§ **Text segment**

Hi David
The assertion : (added in Gateway 9.3 CR3)
Change CA SSO User Password Assertion - CA API Gateway - 9.3 - CA Technologies Documentation
would be using the : CA Single Sign On DMS Api
Delegated Management Services API - CA Single Sign-On - 12.7 - CA Technologies Documentation
I see the assertion has this note :
The reasonCode context variable is set only if SmDmsUser#changePassword(String newPassword, String oldPassword, boolean doNotRequireOldPassword) method in DMS API fails. If the assertion fails for any other reason (that is, it cannot connect to CA Policy Server, it cannot find user in the user directory, and so on), the reasonCode context variable is not set.
But that the assertion does not specify the "doNotRequireOldPassword" value (at least in the documentation) - So I expect it is set to false.
To use the DMS Api functions there is a two step process :
a) First you need to login, using UN / OldPW
b) And then execute the changePassword function. using (UN/ OldPW/ NewPW)

§ **Data extracts**
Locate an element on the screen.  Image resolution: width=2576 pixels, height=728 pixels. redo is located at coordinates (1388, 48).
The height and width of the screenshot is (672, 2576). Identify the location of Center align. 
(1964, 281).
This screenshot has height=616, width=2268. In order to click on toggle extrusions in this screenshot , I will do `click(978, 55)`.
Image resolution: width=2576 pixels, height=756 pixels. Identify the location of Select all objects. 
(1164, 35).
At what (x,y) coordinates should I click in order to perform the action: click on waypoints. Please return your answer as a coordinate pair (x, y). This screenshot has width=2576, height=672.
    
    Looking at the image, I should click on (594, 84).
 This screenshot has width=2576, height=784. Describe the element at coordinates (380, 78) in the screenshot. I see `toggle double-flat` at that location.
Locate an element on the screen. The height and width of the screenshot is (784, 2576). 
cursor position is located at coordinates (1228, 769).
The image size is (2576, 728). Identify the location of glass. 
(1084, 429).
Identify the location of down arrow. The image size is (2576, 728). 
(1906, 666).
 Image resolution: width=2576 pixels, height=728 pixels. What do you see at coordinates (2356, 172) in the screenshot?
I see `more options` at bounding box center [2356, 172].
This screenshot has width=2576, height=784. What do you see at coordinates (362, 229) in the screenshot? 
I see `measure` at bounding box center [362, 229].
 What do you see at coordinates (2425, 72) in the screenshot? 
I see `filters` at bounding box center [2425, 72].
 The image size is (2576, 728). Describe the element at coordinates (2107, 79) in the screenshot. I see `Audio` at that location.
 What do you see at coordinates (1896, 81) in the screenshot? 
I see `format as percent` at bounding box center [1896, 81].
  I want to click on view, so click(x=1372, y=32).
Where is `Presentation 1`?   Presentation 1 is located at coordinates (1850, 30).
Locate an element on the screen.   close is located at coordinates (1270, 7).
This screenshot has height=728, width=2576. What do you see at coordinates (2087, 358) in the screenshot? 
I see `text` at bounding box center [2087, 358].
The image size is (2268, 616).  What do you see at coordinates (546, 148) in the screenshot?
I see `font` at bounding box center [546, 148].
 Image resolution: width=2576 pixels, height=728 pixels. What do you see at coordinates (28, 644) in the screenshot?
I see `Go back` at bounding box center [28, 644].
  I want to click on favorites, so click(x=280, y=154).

§ **Tasks to carry out**
- A) Answer these questions from the forum post about the password assertion:
(i) In which Gateway release was the assertion added?
(ii) Under what condition is the reasonCode context variable set?
(iii) What is the first step of the two-step process for using the DMS API functions?
- B) Carry on the forum post about the password assertion from the point where it stops.
The listing above is separate material and has no connection to the forum post about the password assertion.

§ **Outputs for the tasks**
- A)
(i) Gateway 9.3 CR3.
(ii) Only if the SmDmsUser#changePassword method in the DMS API fails.
(iii) Logging in with the username and old password.

- B)
Step a) the login to SSO will trigger all the normal password failure methods for any normal SSO login and lockout etc.
Step b) for non admin user will give an error if you try and specify another user or doNotRequireOldPassword=true.
So I am fairly sure you are safe.
However, for the raw DMS Api function, if you login as an SSO admin user, they can change other users passwords, and they can also specify the doNotRequreOldPassword=true, to overwrite passwords without checking - but that does not seem how this function is wrapped in the assertion.
But I will have to upgrade to CR3 in my install and check ( that may not happen today, but should be able to get back early next week).
Cheers - Mark
PS: The most common reason for failure is that there is some problem with the new password such as it does not meet complexity requirements or is previously used.